BOY, THESE lads are really steaming away now. They reminisce about bands gone by, and Tony Newman for example has trod the boards with the likes of Rod Stewart and David Bowie.

He says: "I joined David Bowie because it was enlightening music. It wasn’t a big bash crash."

I have been reliably informed that DB was paying him a cool grand a week.

"Yes." nods Newman, looking rather pleased with himself.

Ollie: "And spending two thousand pounds a week."

"Does that answer all the questions?"

No. Tell me what playing with Bowie was like, please.

"Good. But monotonous. So I left."

What was monotonous?

"Well, it was a pit band on stage. I mean, it was interesting doing the recording; he’s very inventive. And he took a Broadway show on the road -- which is quite something to do, you know. He really did get it done.

"But just playing the same thing every night for 13 weeks is a bit too strenuous. He wanted to do another six months of it and I just couldn’t take it. Nor could Herbie Flowers who was the bass player. So we split.

"We were pit musicians. You see, my association with David was very weird. He’d done all these albums. He’d been off the road for a while. And then I got introduced to him by Herbie Flowers. And he said, ‘Well, come and do some sessions’. So I said ‘Sure’.

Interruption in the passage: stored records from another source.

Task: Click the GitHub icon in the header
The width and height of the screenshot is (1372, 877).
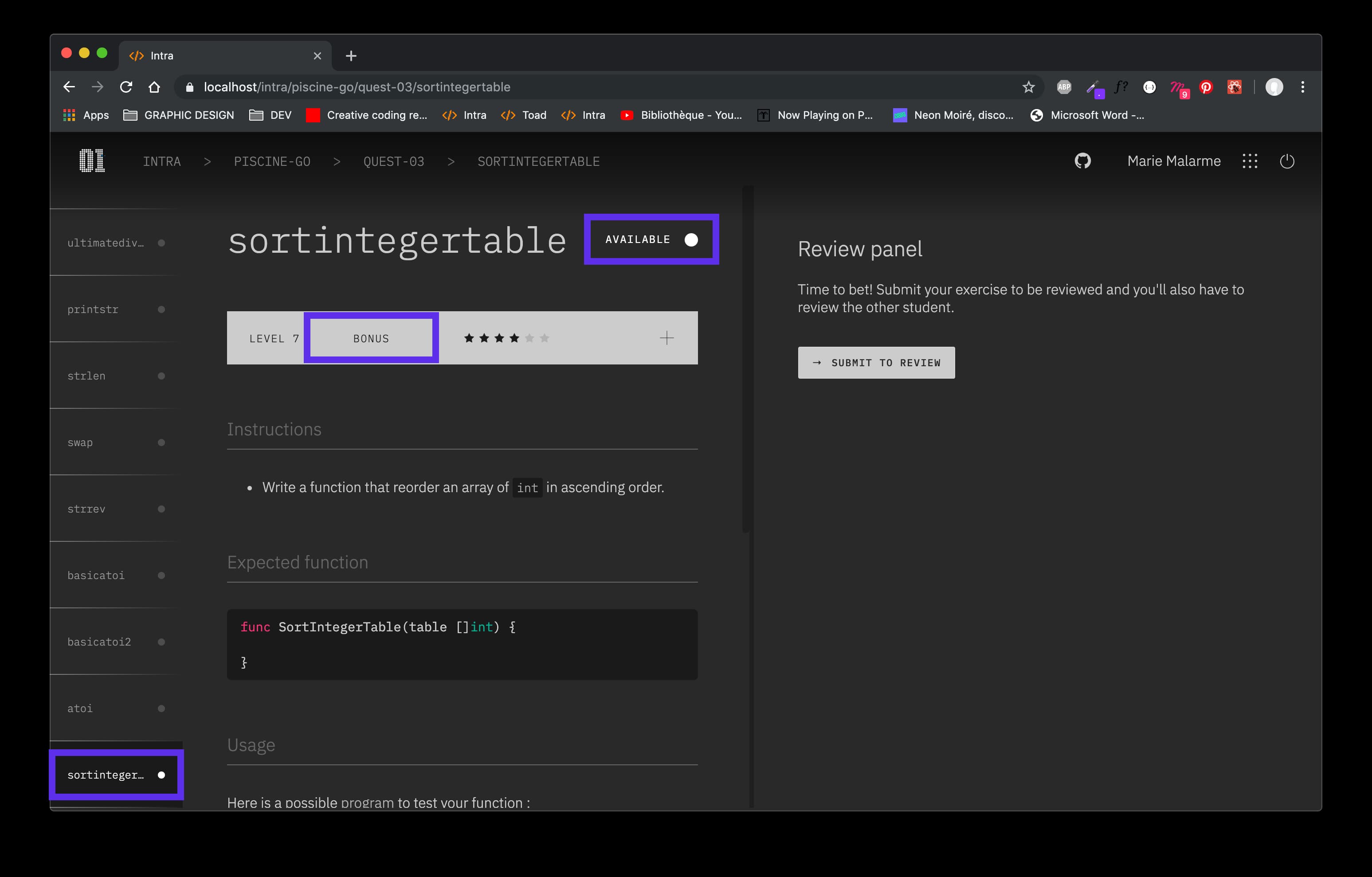Action: (x=1082, y=160)
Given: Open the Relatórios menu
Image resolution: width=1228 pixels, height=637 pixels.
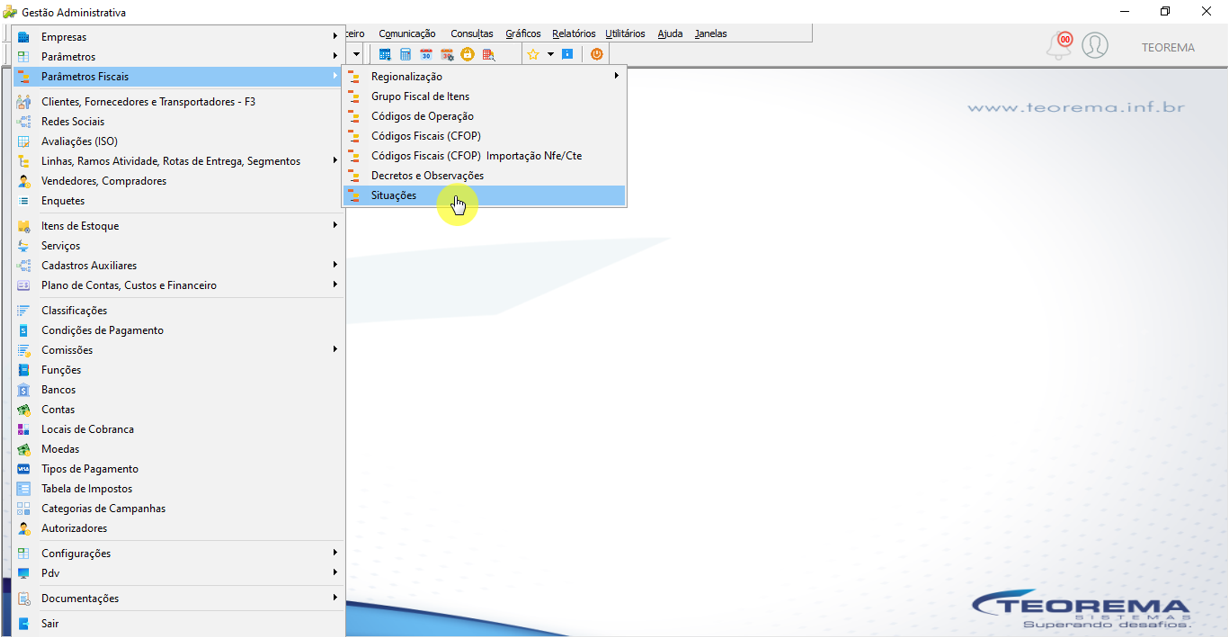Looking at the screenshot, I should pyautogui.click(x=574, y=33).
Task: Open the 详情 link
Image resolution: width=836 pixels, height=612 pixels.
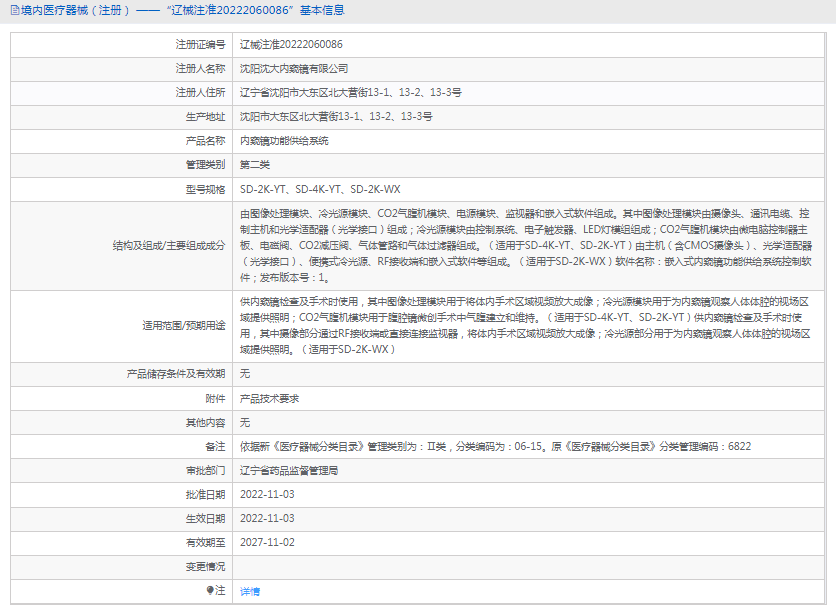Action: coord(250,591)
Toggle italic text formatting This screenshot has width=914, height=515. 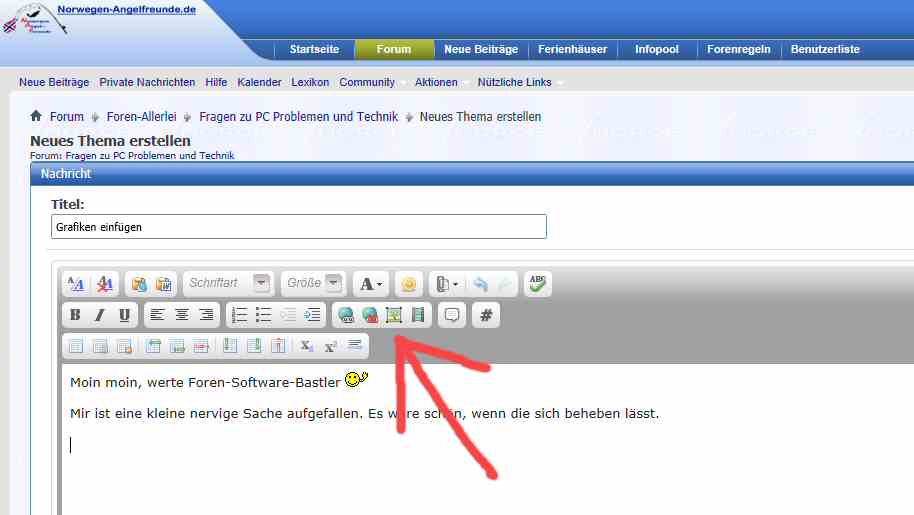(x=99, y=315)
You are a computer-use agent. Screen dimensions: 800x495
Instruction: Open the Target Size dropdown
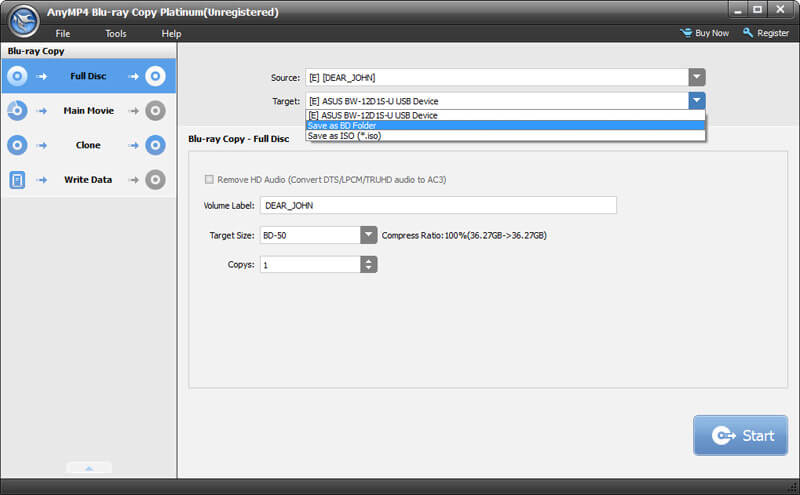[x=368, y=235]
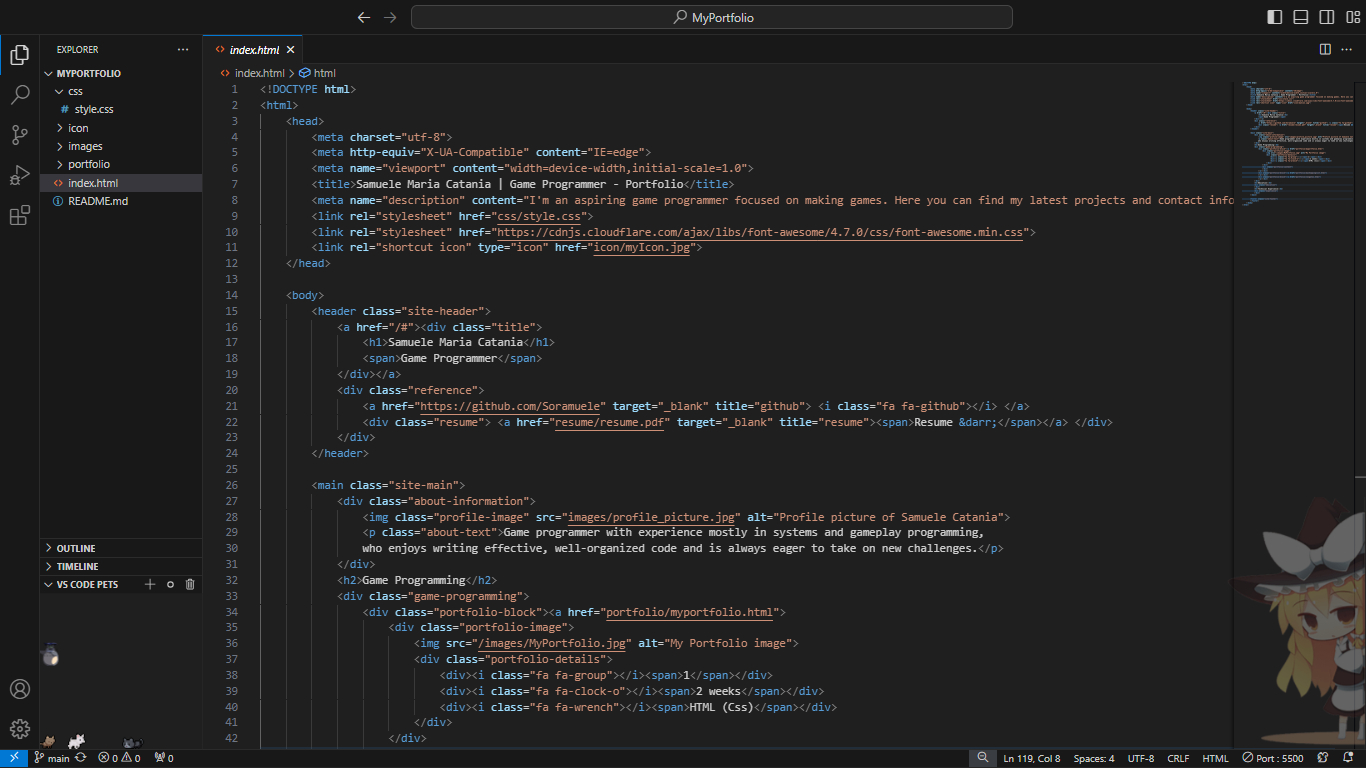The image size is (1366, 768).
Task: Expand the OUTLINE section
Action: pyautogui.click(x=75, y=547)
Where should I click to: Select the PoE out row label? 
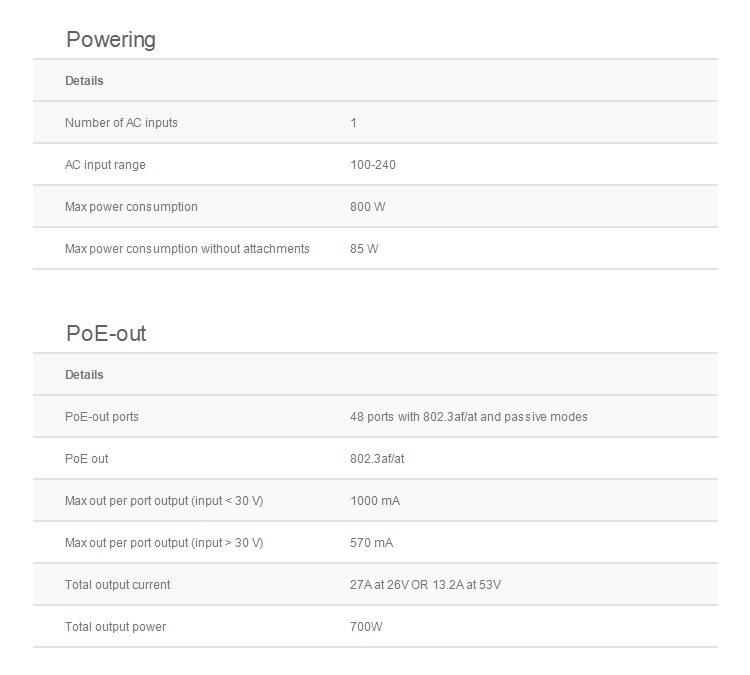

"Anyway, in five days we redid the album that had taken him two months -- "Diamond Dogs" -- so he was delighted. And there you go: he says, ‘Come on the road for three weeks’. And it turned out to be 13. Thirteen grand, you know," -- he looks a little peeved -- "I wish I had a millionth of it now."

BACK TO the subject of Boxer, lads. Did you four chaps try and work out any particular formula?

"There wasn’t one person who laid down what the band was going to be," says a didactic-sounding Halsall. "We just came together and we all agreed this was the way we wanted it. It was a bunch of us, you know."

Nigel Thomas chips in with an authorative and managerial percentage: "Chris, you must accept that Ollie is the only guitar player in the band. I think it’s worth saying that there is a problem in this band in that Ollie is definitely considered to be a guitar hero. And that’s absolutely true. And Mike is to a degree considered an introspective typical English band hero. So therefore there’s going to be an onus on those two in this band.

"But very definitely the band was conceived as a fourway rock’n’roll band."

Ollie: "Yeah."

Nigel continues: "And therefore at this point in time it’s causing a small problem to the extent that everybody has to view the band as Ollie and Mike’s rejuvenation of Patto -- which it most definitely is not."

"What’s all this money being spent on, then?" Mike Patto half-shouts. "What’s Patto doing in a zip-up jump-suit? Why aren’t they in jeans and T-shirts playing little blues clubs to a hundred people every night?"

Tony: "Why aren’t they starving?"

Patto: "What happened to our working class heroes? Why are they on stage with all this equipment and lights going BAAAANGGG.’ Ooooo. Watch ‘em fall now. Stepped out of their league now, boy.

"Or maybe not."

"But nevertheless," adds Nigel, almost visually weighing the words in his mouth, "I think there’s no cleaner way of putting it: This band is out there to entertain people and to have a really good time. And makes a lot of money. And that third point is the most dicey to the extent that that’s the most open to criticism.

"But that is a fact and it’s silly to avoid the point. That’s the truth."

Tony Newman summons the waiter and orders several more bottles of Moet Et Chandon. He turns to me: "For Chrissakes, we all know what to do so why haven’t we done it before. Let’s go out there and do it this time. We’ve been dithering about, we’ve been into everything we’ve done -- all of us -- at times. But it’s always been like a little dream sequence, you know.

"And all of a sudden this is reality: that we can actually do it because we’ve got the experience. My God, you know. Just apply yourself and get into it and enjoy it. ‘Cos it’s easy. Just get a good sound and go on and do it. A real loon."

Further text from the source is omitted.